#### 本文抜粋

三和HD Research Memo(5):日本は堅調、海外も大幅増収増益で好決算に貢献
■三和ホールディングス<5929>の業績の動向
2. セクター別の動向
(1) 日本
グループの基幹事業を担う日本(三和シヤッター工業と国内子会社)の2023年3月期業績は、売上高2,529億円(前期比7.0%増)、営業利益247.1億円(同1.0%増)と堅調で、グループ全体の業績を下支えした。特に工場、物流倉庫向けの重量シャッターやドア等の基幹商品およびメンテ・サービスが堅調に推移した。鋼材価格や各種部材等の材料価格上昇が予想以上に大きかったが、価格上昇分の売価転嫁に注力したことにより小幅増益を確保した。この結果、日本の営業利益率は前期の10.4%から9.8%に低下したものの、引き続き高い利益率を維持している。日本では、製造、施工から、メンテ・サービスまでの事業を一貫して行っていることが、高い利益率の理由のようだ。

########
#### データ

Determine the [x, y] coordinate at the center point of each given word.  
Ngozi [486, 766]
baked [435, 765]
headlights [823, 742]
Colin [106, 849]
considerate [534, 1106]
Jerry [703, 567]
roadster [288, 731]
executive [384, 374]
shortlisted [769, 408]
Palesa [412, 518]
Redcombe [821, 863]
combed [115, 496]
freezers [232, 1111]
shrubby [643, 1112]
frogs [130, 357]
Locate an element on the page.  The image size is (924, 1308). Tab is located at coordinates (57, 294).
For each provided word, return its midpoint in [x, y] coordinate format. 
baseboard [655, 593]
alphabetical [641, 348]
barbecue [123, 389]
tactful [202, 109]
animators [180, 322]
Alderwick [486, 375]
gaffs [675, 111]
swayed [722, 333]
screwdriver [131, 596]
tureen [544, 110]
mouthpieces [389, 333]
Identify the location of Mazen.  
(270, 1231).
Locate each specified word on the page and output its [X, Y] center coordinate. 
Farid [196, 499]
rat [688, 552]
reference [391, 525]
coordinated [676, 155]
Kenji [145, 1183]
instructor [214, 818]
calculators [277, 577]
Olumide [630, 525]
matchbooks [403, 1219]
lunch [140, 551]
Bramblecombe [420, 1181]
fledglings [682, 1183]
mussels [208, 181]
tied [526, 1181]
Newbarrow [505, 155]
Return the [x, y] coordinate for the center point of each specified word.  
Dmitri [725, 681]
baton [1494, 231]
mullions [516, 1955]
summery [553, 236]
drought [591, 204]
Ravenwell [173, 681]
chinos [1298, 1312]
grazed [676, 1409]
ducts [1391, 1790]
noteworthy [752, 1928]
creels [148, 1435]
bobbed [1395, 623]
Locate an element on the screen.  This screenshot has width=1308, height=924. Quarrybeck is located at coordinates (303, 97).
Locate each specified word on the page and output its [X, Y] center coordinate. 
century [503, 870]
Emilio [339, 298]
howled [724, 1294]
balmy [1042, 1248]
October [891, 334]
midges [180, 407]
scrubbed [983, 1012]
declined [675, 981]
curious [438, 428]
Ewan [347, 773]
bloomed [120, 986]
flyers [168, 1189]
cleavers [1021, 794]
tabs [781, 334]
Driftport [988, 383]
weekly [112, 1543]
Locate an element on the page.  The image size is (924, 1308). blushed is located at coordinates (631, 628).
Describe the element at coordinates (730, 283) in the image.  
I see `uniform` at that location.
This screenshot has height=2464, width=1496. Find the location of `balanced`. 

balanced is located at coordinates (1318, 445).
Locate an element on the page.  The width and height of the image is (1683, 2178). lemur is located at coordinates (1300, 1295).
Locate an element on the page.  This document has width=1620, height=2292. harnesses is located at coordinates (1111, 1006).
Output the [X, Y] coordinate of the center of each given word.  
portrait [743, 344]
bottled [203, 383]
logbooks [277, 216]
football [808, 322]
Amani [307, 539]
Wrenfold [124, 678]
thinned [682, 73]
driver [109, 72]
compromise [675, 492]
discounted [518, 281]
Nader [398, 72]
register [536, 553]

########

本文抜粋によると、日本セクターの2023年3月期の売上高はいくらか、答えてください。

◆ **出力**
2,529億円（前期比7.0%増）です。